REQUIREMENT >> Copy out the lines of the records below, and only those lines, from the one with "Collapse the class" through the one with "Click the See it in Action button", exactly as they appear.

#####

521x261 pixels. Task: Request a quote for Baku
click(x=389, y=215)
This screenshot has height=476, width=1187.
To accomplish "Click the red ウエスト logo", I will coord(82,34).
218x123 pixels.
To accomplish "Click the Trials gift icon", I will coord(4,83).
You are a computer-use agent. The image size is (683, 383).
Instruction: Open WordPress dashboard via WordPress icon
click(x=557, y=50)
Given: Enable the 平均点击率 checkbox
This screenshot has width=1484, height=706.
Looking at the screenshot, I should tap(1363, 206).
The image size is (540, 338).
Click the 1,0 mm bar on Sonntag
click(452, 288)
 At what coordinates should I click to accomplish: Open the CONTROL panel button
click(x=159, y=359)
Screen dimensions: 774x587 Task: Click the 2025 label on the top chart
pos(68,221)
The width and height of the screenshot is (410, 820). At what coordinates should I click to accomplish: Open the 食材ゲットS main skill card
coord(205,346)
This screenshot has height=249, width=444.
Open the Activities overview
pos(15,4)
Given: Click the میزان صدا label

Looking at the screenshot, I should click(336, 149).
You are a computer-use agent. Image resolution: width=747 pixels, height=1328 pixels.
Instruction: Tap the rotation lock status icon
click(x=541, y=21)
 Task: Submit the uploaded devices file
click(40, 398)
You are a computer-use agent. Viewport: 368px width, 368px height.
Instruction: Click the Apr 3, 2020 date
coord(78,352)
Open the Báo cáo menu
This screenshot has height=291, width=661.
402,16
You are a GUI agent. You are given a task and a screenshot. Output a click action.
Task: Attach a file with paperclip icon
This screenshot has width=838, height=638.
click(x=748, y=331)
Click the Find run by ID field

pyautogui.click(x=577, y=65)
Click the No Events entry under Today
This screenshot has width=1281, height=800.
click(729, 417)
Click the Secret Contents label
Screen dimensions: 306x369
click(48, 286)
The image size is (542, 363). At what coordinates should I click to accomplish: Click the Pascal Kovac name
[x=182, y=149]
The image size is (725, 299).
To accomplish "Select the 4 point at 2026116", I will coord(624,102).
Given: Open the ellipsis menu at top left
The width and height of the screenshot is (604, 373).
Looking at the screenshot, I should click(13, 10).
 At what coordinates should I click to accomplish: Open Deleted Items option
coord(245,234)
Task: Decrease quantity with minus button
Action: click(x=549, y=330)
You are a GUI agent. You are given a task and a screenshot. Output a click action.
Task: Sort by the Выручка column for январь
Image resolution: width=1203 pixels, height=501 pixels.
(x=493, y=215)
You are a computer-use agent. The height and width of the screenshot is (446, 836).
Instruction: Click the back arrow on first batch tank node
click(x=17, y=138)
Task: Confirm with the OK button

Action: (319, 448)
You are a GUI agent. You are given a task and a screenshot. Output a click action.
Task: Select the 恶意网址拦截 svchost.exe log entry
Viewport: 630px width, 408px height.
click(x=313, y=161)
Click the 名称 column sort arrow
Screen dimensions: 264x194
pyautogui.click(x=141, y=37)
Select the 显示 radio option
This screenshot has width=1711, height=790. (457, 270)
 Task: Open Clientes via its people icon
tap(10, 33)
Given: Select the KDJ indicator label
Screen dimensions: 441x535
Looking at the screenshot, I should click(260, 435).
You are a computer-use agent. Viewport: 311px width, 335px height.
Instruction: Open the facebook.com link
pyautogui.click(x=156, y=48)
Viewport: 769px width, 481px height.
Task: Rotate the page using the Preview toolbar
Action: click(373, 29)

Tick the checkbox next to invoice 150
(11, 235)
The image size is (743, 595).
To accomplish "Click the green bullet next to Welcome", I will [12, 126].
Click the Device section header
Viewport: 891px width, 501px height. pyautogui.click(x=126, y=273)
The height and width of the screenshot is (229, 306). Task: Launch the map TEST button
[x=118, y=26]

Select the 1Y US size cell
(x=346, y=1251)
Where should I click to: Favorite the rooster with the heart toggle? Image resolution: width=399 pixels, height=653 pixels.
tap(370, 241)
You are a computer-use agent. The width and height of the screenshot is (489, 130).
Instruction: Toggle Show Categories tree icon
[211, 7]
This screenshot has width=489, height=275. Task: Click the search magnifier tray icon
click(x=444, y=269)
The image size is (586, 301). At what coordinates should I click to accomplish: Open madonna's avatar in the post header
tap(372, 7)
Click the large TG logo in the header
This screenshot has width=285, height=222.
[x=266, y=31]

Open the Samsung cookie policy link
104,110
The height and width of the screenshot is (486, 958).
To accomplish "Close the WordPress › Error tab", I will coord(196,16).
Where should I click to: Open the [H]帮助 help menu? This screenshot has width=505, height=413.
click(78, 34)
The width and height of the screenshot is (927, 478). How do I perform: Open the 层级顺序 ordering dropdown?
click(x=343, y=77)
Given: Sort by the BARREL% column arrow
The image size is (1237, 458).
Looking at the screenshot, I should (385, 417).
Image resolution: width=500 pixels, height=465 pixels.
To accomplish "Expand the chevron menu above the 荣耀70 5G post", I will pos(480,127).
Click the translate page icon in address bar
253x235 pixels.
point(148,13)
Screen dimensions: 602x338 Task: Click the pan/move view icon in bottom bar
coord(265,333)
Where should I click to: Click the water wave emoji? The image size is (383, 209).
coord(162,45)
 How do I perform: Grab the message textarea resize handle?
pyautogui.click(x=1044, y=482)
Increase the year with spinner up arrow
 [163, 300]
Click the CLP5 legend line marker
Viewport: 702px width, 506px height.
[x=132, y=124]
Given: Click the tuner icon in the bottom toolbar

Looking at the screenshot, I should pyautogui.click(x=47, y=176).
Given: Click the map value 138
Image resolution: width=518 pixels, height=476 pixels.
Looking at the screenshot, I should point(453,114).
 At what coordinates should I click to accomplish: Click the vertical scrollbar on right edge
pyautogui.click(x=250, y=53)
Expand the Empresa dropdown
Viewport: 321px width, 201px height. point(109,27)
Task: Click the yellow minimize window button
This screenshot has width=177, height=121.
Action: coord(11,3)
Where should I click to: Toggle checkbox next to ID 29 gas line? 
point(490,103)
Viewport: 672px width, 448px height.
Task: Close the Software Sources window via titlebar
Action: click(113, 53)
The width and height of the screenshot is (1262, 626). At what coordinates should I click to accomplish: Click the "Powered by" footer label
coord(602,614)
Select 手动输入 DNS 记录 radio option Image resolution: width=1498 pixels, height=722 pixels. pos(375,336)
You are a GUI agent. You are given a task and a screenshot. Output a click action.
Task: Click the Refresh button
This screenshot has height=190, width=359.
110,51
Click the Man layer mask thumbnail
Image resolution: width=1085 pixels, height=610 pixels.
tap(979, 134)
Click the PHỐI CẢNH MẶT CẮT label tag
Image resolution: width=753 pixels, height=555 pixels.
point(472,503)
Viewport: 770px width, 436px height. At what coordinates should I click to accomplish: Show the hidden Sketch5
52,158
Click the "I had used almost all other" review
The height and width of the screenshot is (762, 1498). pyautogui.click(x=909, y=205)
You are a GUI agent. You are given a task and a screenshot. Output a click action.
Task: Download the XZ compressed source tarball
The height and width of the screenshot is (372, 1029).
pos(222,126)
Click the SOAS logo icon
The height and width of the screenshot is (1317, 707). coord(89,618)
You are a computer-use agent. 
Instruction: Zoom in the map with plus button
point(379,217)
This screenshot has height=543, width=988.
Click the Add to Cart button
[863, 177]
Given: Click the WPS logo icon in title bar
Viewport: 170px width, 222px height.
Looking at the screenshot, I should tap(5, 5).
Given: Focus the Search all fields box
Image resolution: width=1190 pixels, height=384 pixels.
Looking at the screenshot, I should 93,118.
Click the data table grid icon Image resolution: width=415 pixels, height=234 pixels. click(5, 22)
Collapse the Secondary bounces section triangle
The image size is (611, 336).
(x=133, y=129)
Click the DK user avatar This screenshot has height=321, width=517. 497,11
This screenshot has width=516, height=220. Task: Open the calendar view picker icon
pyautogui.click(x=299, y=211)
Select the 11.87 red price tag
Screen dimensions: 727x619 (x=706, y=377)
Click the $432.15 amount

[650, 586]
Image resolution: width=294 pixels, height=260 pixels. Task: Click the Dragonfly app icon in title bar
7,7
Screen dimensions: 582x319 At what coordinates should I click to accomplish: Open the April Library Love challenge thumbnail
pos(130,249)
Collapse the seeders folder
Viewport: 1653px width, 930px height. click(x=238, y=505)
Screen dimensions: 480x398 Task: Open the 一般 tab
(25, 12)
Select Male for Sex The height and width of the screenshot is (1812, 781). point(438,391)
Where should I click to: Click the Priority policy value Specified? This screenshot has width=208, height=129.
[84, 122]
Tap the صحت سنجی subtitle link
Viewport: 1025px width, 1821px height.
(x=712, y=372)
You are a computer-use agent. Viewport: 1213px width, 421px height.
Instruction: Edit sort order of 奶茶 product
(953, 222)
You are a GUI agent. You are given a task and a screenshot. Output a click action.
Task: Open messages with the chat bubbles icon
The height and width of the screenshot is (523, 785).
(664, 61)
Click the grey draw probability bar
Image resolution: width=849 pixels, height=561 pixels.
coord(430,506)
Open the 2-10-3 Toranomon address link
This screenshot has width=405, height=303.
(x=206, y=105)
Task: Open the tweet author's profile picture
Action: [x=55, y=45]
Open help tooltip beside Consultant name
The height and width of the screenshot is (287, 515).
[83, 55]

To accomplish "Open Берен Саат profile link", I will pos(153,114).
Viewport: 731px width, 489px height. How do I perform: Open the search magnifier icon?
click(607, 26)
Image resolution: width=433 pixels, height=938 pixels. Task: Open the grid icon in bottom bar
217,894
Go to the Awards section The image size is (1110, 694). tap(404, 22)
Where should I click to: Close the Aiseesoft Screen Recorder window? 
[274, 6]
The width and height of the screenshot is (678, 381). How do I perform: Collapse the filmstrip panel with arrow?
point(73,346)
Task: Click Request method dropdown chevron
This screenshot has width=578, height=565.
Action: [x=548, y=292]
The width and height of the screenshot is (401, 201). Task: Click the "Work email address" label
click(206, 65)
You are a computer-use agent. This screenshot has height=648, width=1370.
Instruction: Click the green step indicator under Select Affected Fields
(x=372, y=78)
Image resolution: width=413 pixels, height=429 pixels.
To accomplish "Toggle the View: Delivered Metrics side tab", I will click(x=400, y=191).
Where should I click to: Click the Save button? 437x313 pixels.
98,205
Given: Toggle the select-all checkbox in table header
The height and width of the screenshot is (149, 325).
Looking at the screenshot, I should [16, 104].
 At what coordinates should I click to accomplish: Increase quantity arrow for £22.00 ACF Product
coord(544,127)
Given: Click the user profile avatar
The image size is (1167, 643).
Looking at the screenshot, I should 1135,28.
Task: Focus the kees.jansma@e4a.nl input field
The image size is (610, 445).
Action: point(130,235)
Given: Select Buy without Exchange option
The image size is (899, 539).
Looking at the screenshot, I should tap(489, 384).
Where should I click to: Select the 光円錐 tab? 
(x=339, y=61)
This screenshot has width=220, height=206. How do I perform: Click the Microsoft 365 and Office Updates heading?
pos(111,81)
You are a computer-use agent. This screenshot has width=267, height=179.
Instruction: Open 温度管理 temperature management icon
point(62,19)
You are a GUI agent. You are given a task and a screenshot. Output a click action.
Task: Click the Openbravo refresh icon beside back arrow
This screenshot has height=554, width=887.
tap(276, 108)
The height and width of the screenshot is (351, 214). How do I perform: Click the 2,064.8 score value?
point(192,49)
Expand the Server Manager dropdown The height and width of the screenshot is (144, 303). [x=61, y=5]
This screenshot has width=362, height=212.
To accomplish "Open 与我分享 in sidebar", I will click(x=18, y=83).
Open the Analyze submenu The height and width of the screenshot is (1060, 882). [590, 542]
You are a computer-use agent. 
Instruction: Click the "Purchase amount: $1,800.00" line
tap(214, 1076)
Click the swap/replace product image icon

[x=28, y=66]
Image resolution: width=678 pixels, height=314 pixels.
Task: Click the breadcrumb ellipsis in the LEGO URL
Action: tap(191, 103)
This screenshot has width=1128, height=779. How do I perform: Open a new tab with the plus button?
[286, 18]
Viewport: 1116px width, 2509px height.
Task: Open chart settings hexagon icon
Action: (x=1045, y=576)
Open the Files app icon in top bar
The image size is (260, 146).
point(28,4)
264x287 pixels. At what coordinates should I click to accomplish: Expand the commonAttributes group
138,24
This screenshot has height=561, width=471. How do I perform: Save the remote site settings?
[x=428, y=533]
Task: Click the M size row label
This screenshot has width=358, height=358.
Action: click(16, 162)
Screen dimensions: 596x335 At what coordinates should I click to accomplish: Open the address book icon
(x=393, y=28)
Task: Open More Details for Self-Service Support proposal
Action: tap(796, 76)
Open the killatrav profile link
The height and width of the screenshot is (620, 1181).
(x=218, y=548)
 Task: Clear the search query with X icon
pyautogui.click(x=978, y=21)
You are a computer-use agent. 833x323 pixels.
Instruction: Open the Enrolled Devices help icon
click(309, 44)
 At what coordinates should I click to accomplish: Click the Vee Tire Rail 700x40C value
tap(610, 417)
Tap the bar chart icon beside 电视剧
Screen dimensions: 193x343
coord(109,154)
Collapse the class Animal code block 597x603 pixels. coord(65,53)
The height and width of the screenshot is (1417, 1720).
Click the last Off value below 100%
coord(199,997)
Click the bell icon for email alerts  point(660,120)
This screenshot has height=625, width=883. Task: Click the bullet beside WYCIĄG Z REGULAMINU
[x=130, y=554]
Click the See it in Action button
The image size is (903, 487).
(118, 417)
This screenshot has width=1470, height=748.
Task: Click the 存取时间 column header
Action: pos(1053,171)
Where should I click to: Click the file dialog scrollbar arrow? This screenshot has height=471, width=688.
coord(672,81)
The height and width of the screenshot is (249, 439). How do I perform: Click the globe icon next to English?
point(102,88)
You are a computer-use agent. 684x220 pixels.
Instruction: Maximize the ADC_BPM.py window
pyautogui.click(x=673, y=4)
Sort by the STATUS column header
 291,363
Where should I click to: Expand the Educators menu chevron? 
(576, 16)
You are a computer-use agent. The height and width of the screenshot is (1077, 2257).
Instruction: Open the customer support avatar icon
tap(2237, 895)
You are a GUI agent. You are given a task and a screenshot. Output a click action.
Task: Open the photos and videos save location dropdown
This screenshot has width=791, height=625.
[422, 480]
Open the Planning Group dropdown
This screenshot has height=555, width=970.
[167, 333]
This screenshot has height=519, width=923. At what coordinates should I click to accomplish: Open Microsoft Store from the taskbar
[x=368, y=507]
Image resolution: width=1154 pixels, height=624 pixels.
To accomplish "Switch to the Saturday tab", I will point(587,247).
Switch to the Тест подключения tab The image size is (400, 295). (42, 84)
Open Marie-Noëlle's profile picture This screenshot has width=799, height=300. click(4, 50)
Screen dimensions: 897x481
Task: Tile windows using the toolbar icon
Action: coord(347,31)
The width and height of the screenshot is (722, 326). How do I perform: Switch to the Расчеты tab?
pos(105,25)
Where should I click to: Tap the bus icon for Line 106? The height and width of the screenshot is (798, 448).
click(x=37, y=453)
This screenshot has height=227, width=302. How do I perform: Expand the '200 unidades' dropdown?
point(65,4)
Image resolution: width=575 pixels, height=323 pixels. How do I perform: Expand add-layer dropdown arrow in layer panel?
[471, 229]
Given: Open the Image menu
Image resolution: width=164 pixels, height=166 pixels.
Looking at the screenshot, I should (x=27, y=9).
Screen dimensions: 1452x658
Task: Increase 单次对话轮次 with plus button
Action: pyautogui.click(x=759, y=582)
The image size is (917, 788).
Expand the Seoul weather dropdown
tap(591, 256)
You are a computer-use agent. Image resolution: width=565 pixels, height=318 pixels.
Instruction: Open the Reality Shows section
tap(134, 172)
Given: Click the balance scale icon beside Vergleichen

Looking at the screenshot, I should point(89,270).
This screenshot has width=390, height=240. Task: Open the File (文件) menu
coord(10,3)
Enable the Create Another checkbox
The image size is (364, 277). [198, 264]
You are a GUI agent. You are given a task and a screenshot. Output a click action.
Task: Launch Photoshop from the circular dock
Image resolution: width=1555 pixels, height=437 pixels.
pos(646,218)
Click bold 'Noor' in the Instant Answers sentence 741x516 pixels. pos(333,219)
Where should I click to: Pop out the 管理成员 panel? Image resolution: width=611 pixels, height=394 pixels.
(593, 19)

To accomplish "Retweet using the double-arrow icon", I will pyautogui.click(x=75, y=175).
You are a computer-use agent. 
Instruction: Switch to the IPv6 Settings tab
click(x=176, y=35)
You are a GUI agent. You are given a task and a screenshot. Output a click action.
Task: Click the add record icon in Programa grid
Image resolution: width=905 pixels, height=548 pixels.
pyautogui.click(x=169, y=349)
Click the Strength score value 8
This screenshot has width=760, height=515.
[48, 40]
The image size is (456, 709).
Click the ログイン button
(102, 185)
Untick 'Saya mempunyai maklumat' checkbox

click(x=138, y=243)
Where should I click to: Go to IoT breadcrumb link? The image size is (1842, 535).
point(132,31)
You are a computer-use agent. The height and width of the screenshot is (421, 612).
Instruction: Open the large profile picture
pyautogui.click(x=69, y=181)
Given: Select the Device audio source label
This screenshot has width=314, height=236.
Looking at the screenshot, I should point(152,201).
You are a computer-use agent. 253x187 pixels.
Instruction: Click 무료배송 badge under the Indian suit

#####

TASK RESPONSE >>
Collapse the class Animal code block 597x603 pixels. coord(65,53)
The height and width of the screenshot is (1417, 1720).
Click the last Off value below 100%
coord(199,997)
Click the bell icon for email alerts  point(660,120)
This screenshot has height=625, width=883. Task: Click the bullet beside WYCIĄG Z REGULAMINU
[x=130, y=554]
Click the See it in Action button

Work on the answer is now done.